Janvier 2020
Un roman incroyablement
touchant, profondément humain, tendre, tissu de grâce, mais aussi blessant, laissant
des marques lancinantes, tant il est imbu de douleur et de commisération. Dans
un monde et un siècle de plus en plus déshumanisés, lire un tel roman relève d'un véritable baume sur le coeur, un moment de répit. La plume d’Amin Maalouf y est habitée par la
gracieuseté radieuse que l'on lui connaît. Des brins d’humour s’y infiltrent aux
moments les plus dramatiques, un humour séraphique, dépourvu de méchanceté ou
de malice, étranger au sarcasme et ami de la miséricorde. L’humilité de l’auteur
est telle qu’à des moments on croirait lire un livre de mémoires – comme si l’écrivain
s’effaçait derrière les personnages, se muant en humble rapporteur de faits, en
chroniqueur anonyme. On peut se demander, par moments, si on est en train de lire
une œuvre littéraire ou plutôt un recueil d’anecdotes, relatés d’une façon terre-à-terre. Et c’est souvent dans la foulée d’un tel passage
que la puissance philosophique de Maalouf prend son élan. La traversée du
plateau nous conduit au bord d’un précipice. Une spiritualité supérieure vient
alors à notre rescousse afin de nous transporter par-dessus le gouffre, sur les
ailes angéliques d’un dragon béni. L’auteur esquisse des mondes merveilleux d’un
trait modeste et naturel. Et c’est là son génie!
Ce roman m’a
rappelé, peut-être pour des raisons complètement fortuites, un autre roman d’inspiration
et de descendance libanaises que j’ai lu il y a quelques années – Le fou d’Omar
d’Abla Faroud. Il y a toujours ce style oral, anecdotique, d'allure spontanée. Le narrateur y conte ce qu’il a vécu sans s’efforcer
d’en mettre en relief des profondeurs ou des excentricités qui auraient sorti son propos du sillon de l’ordinaire. Le narrateur ambitionne avant tout de nous
transmettre sa mémoire. Une technique d’écriture maîtrisée à la perfection,
puisque le récit gagne énormément en authenticité et devient d’autant plus
crédible qu’il est proche du lecteur. Les Échelles du Levant partage
avec Le fou d’Omar certains thèmes communs – ceux de l’amour paternel
démesuré, de la famille éclatée, et surtout celui de la folie. En y adjoignant ceux de la trahison, de l’inconstance humaine. Mais le mal en l’homme est
observé de la hauteur d’un amour humain indulgent, aussi vulnérable qu’inébranlable.
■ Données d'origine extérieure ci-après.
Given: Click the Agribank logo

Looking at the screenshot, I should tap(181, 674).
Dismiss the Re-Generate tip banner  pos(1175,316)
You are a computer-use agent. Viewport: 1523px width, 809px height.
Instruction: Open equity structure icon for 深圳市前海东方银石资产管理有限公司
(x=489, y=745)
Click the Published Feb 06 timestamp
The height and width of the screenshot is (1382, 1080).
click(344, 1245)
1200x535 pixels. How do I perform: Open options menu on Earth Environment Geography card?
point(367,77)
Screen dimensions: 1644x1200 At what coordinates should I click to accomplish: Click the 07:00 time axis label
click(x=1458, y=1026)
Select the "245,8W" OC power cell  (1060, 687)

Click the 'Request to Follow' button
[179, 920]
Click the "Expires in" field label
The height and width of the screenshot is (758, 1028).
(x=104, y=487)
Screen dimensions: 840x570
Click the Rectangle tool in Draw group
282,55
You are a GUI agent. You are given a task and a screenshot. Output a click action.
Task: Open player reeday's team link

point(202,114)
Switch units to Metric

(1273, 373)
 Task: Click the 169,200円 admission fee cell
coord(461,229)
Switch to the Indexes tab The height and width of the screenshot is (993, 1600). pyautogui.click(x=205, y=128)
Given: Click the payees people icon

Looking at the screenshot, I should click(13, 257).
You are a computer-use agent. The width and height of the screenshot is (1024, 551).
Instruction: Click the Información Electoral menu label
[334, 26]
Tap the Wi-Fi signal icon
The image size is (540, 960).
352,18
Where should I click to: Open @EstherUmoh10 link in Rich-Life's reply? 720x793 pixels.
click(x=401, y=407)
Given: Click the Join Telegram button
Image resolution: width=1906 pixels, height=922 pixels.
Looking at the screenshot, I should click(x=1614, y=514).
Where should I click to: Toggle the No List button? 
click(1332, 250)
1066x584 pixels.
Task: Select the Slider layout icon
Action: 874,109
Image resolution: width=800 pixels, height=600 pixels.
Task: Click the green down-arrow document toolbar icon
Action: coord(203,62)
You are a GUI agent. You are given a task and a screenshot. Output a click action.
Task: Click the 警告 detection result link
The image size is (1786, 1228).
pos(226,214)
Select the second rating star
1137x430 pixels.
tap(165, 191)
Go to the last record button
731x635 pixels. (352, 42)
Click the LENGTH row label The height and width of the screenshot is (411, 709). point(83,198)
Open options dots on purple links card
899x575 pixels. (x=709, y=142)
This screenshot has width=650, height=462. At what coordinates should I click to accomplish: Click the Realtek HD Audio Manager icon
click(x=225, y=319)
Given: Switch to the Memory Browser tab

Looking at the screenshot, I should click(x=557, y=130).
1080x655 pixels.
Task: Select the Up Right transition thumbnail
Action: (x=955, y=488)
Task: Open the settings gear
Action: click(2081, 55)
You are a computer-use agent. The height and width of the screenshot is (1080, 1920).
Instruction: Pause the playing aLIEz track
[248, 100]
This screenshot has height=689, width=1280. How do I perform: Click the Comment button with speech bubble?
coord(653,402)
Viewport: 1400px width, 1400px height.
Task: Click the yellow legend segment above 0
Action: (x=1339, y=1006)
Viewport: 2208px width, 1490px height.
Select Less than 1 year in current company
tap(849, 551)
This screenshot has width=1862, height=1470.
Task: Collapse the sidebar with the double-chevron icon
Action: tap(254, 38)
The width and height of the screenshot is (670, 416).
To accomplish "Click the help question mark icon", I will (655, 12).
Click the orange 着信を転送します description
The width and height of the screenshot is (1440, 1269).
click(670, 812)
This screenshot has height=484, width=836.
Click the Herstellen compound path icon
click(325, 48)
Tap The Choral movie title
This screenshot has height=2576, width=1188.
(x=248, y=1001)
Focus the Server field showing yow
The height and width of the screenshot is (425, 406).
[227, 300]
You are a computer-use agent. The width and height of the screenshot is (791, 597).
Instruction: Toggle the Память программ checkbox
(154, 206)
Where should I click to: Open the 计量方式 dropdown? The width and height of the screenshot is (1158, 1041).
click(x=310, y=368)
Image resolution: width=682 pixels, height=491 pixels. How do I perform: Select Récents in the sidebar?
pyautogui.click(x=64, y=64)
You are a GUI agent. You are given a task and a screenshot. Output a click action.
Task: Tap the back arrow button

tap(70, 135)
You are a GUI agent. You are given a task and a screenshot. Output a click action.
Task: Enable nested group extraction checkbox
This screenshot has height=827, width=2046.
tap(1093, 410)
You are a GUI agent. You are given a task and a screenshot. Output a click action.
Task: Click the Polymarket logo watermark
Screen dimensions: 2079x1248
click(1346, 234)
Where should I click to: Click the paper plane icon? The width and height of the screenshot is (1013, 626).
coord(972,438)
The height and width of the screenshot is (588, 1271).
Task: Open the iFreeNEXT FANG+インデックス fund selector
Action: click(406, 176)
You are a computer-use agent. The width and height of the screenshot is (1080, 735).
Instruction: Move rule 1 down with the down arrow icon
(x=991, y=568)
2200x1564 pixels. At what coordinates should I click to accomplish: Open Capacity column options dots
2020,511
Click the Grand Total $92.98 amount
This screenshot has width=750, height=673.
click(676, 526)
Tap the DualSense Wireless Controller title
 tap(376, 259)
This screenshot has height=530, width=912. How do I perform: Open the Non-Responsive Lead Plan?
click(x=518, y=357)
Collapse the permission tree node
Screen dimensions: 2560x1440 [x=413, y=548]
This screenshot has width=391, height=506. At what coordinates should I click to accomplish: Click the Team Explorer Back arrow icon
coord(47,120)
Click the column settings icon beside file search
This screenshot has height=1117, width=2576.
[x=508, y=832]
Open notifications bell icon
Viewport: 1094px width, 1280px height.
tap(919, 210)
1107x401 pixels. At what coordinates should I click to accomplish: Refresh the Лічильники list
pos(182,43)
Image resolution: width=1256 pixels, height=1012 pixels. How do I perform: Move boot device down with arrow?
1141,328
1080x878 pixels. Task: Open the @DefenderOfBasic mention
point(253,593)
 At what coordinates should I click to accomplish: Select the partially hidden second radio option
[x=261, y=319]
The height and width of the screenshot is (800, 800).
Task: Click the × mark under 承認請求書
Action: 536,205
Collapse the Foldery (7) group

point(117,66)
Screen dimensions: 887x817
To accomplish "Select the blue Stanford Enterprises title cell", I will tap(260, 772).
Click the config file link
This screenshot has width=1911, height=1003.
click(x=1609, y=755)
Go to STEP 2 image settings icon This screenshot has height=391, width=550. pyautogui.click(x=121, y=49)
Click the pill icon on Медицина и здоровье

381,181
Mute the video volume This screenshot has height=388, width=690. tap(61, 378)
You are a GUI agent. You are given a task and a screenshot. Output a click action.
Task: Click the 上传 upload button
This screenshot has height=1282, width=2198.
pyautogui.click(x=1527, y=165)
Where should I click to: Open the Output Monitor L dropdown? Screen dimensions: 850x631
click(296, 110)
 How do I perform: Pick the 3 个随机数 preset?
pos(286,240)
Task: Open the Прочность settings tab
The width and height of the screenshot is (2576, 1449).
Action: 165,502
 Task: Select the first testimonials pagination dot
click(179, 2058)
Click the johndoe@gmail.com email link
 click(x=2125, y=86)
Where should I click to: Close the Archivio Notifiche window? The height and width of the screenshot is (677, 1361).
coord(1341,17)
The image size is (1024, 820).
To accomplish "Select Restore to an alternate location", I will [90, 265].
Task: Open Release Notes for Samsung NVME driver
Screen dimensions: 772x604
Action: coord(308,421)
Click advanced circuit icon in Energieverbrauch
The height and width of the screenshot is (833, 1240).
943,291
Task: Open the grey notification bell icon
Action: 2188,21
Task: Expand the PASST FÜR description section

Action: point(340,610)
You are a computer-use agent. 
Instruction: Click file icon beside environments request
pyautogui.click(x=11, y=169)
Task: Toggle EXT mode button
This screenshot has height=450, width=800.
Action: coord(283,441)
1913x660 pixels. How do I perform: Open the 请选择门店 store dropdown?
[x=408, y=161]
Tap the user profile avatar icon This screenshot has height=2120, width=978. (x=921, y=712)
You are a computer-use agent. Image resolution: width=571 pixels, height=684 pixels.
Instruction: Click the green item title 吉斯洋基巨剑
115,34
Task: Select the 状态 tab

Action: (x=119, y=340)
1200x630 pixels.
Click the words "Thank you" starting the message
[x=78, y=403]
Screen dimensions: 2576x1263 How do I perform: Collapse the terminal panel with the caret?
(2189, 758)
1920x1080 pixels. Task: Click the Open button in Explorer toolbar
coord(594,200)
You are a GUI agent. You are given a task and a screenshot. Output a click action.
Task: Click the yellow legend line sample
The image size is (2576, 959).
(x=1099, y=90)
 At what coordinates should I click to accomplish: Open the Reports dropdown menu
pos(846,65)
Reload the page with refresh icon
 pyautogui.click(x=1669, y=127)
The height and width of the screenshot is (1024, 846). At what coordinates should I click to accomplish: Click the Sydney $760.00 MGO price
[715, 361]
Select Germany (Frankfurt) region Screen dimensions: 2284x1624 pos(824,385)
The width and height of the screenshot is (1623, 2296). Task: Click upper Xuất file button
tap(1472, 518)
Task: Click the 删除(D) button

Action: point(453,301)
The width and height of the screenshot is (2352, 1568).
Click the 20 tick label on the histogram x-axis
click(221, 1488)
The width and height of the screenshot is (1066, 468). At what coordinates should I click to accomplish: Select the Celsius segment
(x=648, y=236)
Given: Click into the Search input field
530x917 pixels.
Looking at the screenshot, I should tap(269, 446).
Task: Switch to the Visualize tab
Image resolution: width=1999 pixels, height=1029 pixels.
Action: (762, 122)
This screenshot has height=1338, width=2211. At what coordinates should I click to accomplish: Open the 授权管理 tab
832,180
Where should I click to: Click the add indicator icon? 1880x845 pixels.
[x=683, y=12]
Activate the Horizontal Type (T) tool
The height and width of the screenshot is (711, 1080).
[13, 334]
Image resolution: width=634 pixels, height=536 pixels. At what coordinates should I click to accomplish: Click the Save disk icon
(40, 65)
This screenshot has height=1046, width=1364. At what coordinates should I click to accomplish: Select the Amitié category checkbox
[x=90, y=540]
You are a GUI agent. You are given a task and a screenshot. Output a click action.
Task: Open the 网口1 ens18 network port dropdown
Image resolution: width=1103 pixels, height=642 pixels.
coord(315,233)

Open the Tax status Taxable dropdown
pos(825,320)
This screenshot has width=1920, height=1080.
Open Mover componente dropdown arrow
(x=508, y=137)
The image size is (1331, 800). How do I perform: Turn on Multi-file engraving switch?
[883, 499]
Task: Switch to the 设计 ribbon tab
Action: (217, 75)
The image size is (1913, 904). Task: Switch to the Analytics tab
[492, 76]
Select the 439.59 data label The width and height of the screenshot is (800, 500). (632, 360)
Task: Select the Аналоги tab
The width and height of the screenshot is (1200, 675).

L’auteur nous livre ici une magistrale leçon de morale, bien plus qu’une démonstration
de virtuosité narrative.
Voici
quelques extraits que j’ai épinglés lors de la lecture :
« Si j’ai
tout de même survécu, c’est pace qu’il faut une certaine volonté pour ne plus
survivre. », p. 208
« La
vie trouve toujours sa voie ; comme un fleuve détourné de son lit en creuse
toujours un autre. », p. 222
Après avoir lu Le rocher de Tanios, que j'ai aussi beuacoup aimé mais un tout petit peu moins que celui-ci, je poursuis avec impatience la découverte de l'oeuvre de l'écrivain.